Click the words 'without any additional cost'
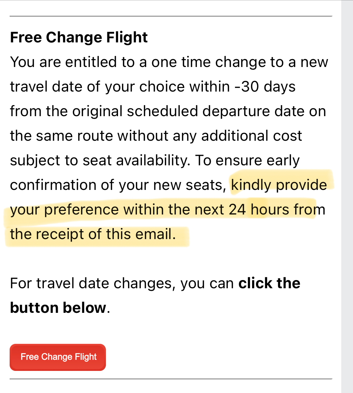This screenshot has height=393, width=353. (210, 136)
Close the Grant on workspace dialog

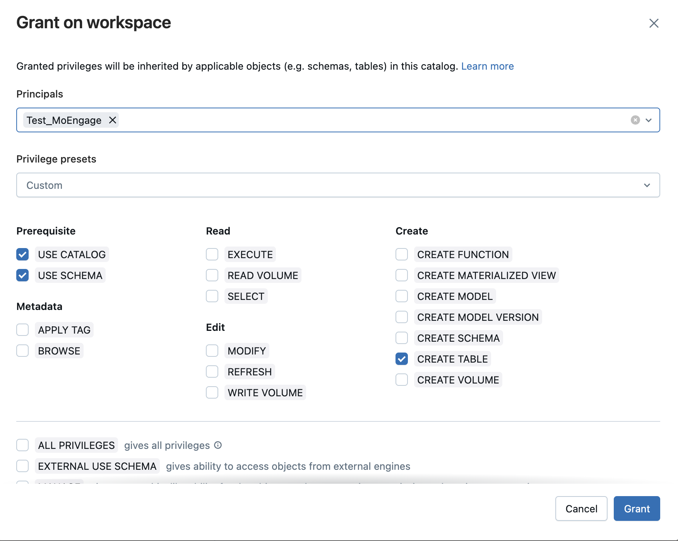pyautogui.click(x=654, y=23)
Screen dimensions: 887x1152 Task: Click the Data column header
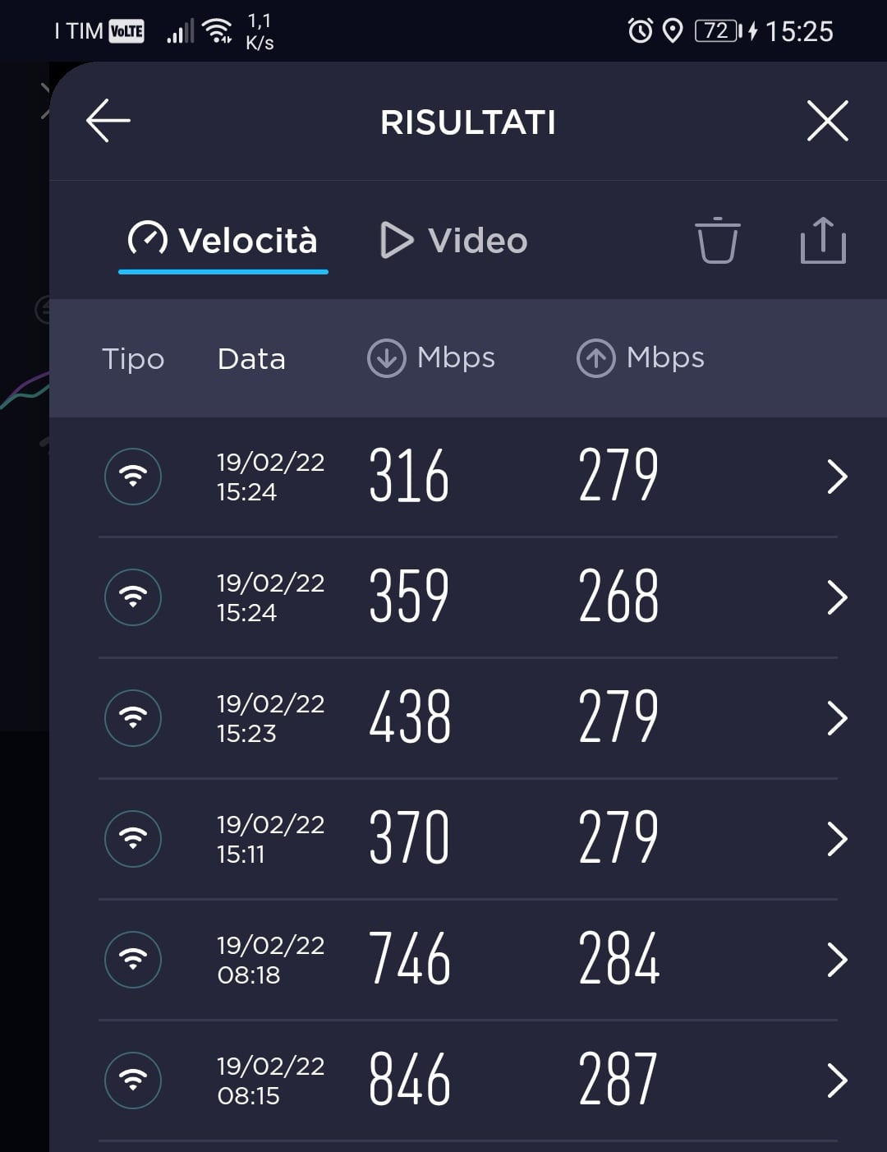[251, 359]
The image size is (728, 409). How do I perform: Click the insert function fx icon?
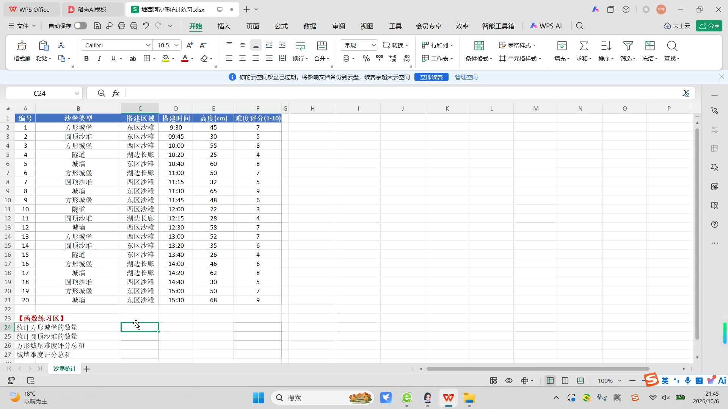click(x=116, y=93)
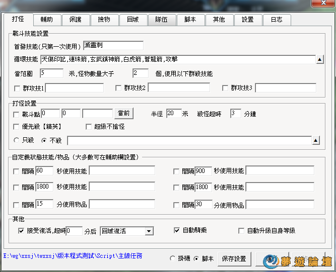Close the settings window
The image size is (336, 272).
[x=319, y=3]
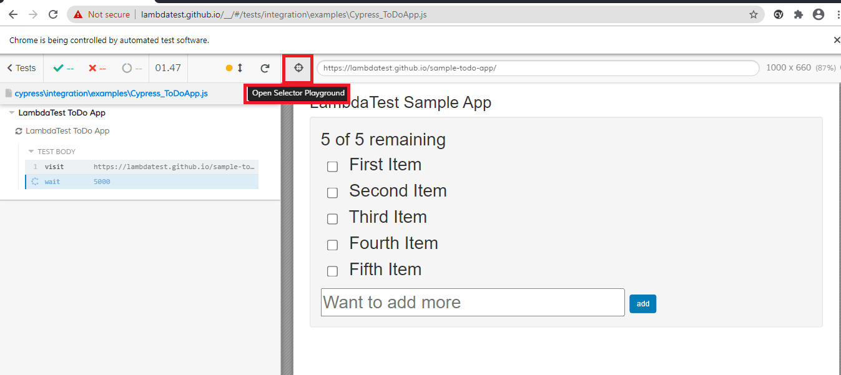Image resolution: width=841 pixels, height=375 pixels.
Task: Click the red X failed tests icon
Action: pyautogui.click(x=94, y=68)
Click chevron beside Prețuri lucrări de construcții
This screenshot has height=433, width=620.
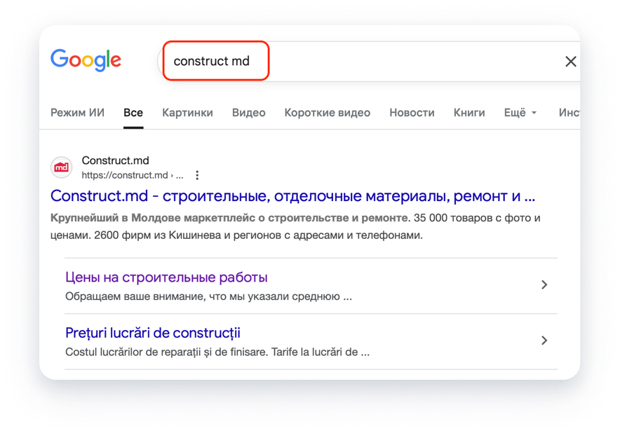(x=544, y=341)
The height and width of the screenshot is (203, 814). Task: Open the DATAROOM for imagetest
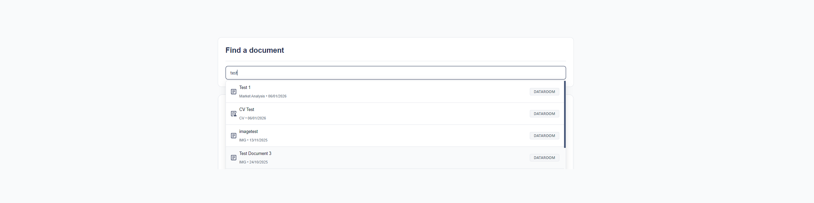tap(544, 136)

★ ★ ★ ★

TASK —
From the line containing "The height and" to the last line of the records, inclusive, output the lines exactly as written and nothing else; leave out the pictures.

SOLUTION BELOW —
The height and width of the screenshot is (203, 814). Task: Open the DATAROOM for imagetest
tap(544, 136)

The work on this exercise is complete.